Mortgage Rates Dip Below 5% For The First Time Since April

Real Estate

The average rate for the most popular type of mortgage in the U.S. fell below 5% for the first time in four months, capping the biggest two-week decline in 35 years.

The national average rate for a 30-year fixed home loan dropped almost a third of a percentage point to 4.99% this week from 5.3%, Freddie Mac said in a report on Thursday. The average 15-year fixed mortgage dropped to 4.26%, the lowest since April, from 4.58% last week, the mortgage financier said.
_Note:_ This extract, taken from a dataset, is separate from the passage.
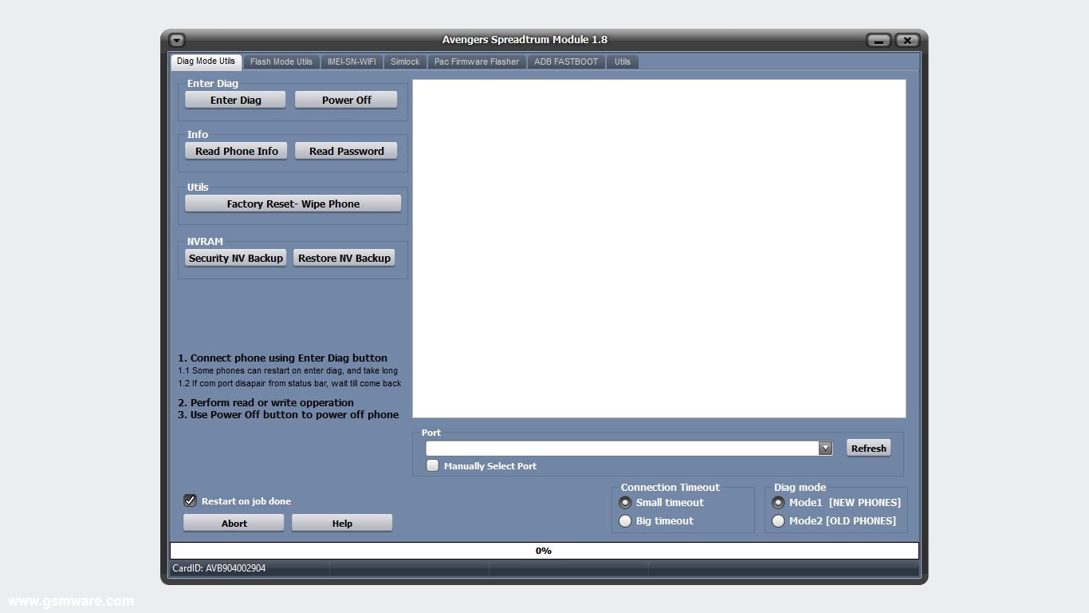Screen dimensions: 1089x613
Task: Select the Simlock tab
Action: [404, 61]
Rates are tumbling as financial markets try to gauge whether the Federal Reserve’s most aggressive monetary tightening in decades will cool inflation without sending the economy into a steep recession.

Fed policymakers voted last week to hike the central bank’s benchmark rate by 75 basis points to a range of 2.25% to 2.5% as they battle the worst consumer price increases since the 1980s.
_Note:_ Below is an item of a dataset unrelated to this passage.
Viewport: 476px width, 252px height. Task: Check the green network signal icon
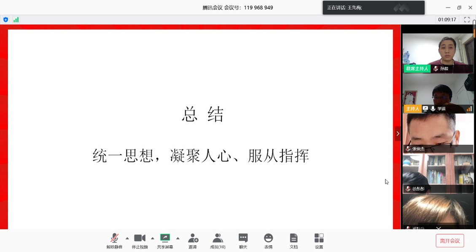16,20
“Mortgage rates remained volatile due to the tug of war between inflationary pressures and a clear slowdown in economic growth,” said Sam Khater, Freddie Mac’s chief economist. “The high uncertainty surrounding inflation and other factors will likely cause rates to remain variable, especially as the Federal Reserve attempts to navigate the current economic environment.”

Fed Chairman Jerome Powell said Wednesday he does not believe the central bank’s aggressive monetary stance will send the U.S. economy into a recession, pointing to the strength of the labor market and wage growth, among other indicators.

While the government reported last week its first of three GDP estimates for the second quarter showing the economy contracted 0.9%, Powell pointed out that “GDP numbers do have a tendency to be revised pretty significantly.”

After four consecutive hikes, Powell said the Fed’s benchmark rate is now “right in the range of what we think is neutral.”

Bond investors – particularly buyers of mortgage-backed securities – took Powell’s comment as “dovish,” a signal the central bank’s aggressive stance on monetary tightening may soften, said Paul Thomas, vice president of capital markets for Zillow.

“Investors reacted by driving longer-term rates – such as yields on 10-year treasuries and mortgage-backed securities – lower, predicting the Fed will have to slow down rate hikes and potentially ease rates sooner than previously expected,” Thomas said.

“Primary mortgage rates fell in turn,” he said.

The decline in mortgage rates will be much-needed support for home sales, which have retreated for five consecutive months, said Lawrence Yun, chief economist for the National Association of Realtors. When rates are lower, more people qualify for mortgages, and borrowers often qualify for larger loans because lenders compare monthly payments to income.

Potential buyers, who had been scared off by the rate spike, might find their way back to the housing market,” Yun said.